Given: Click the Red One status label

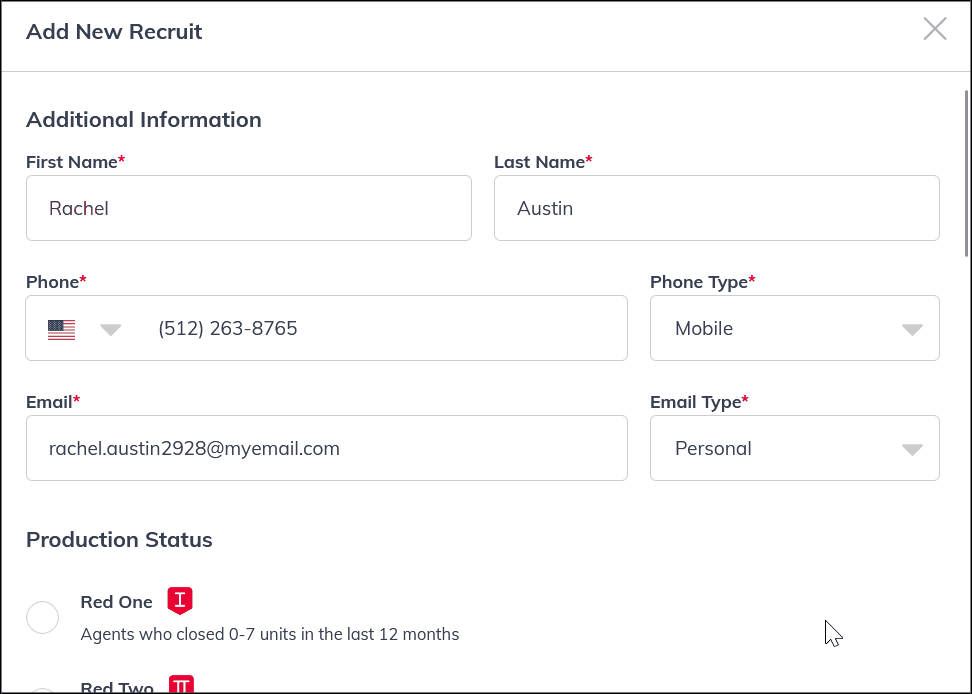Looking at the screenshot, I should tap(116, 602).
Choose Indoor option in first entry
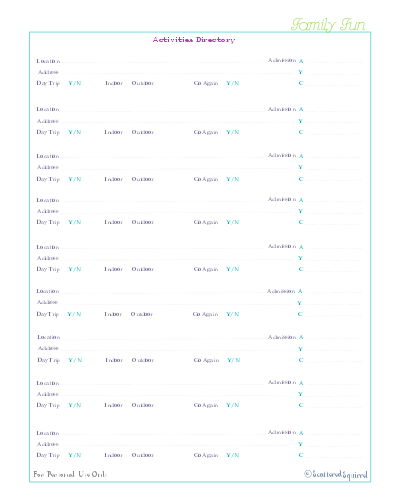This screenshot has width=400, height=500. (x=114, y=83)
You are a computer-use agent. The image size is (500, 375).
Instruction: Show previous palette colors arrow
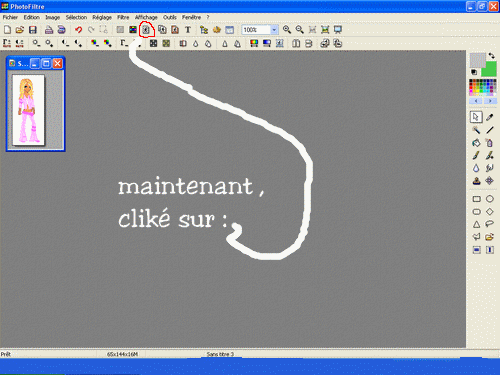[476, 101]
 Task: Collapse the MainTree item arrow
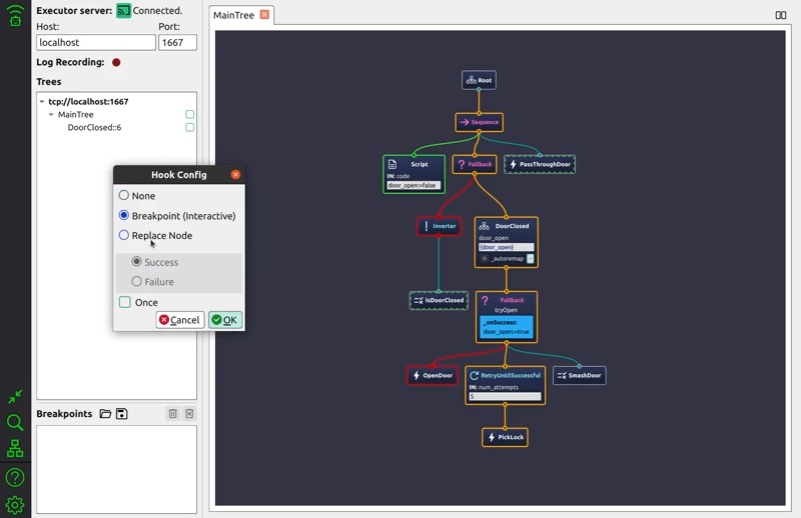51,115
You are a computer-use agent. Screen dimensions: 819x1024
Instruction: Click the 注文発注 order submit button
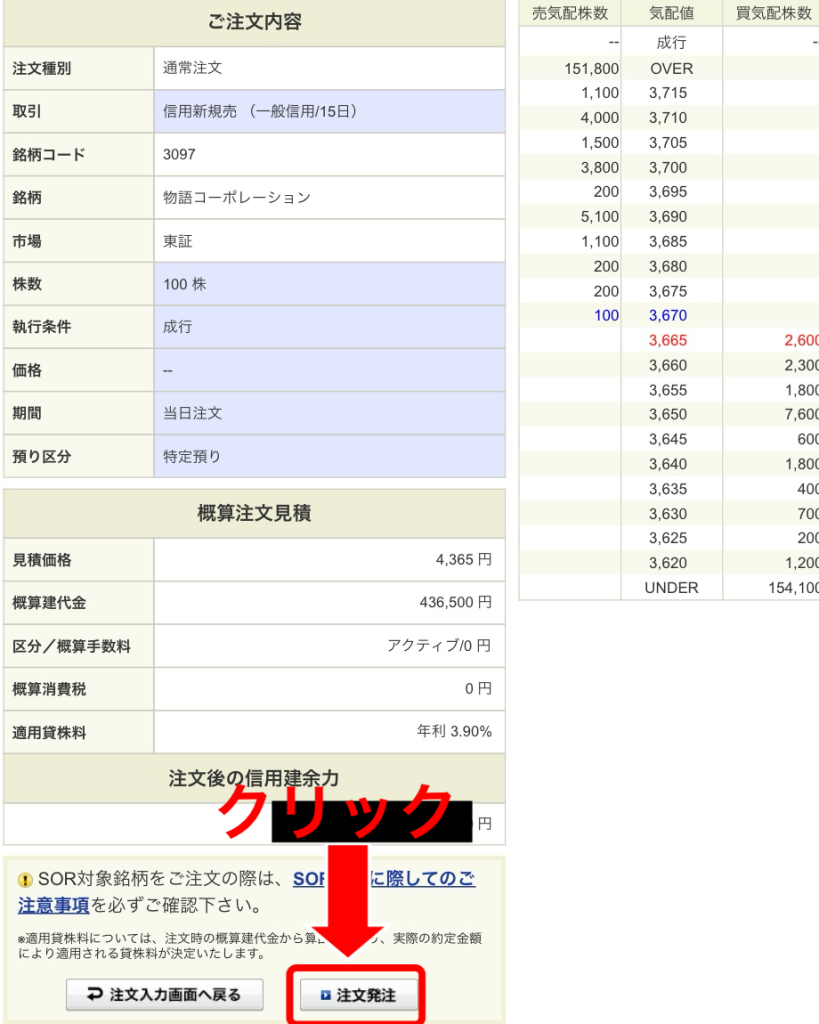tap(359, 995)
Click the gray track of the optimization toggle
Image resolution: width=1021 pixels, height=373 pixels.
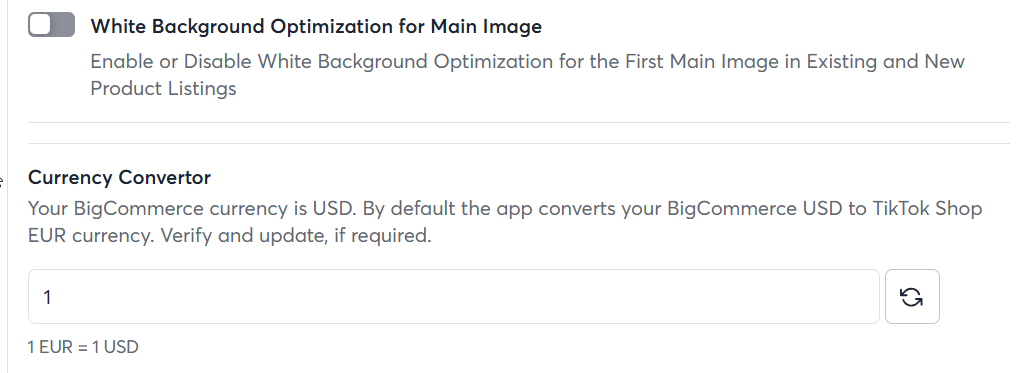click(x=63, y=25)
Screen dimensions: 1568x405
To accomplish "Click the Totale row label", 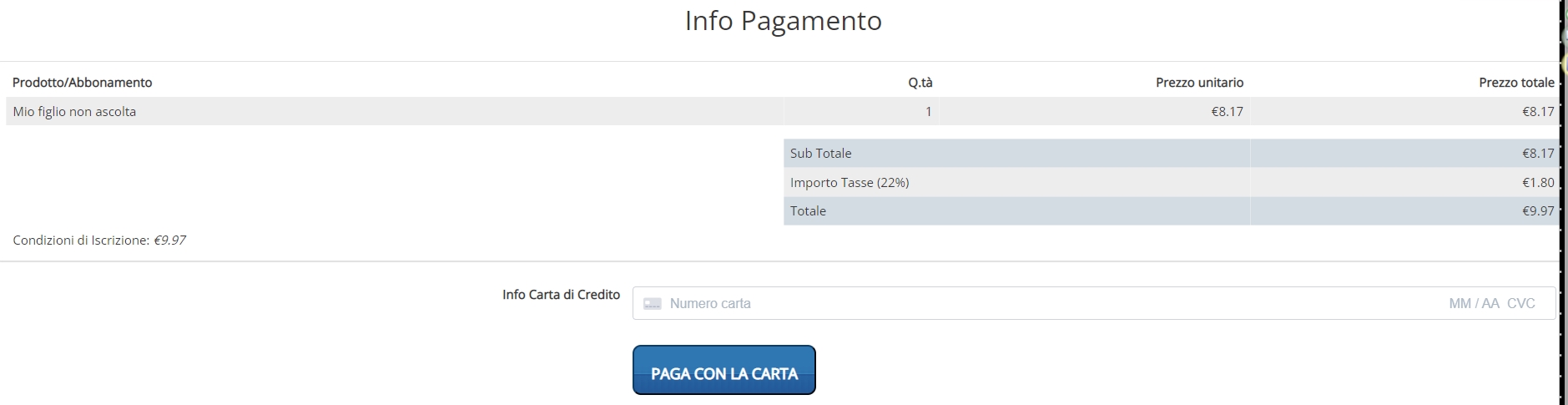I will (x=808, y=211).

______________________________

# INSTRUCTIONS FOR THE TASK:
Count the lines in the records above that contain the string "agent", matching case exactly, and give only the number.

# TASK SOLUTION:
2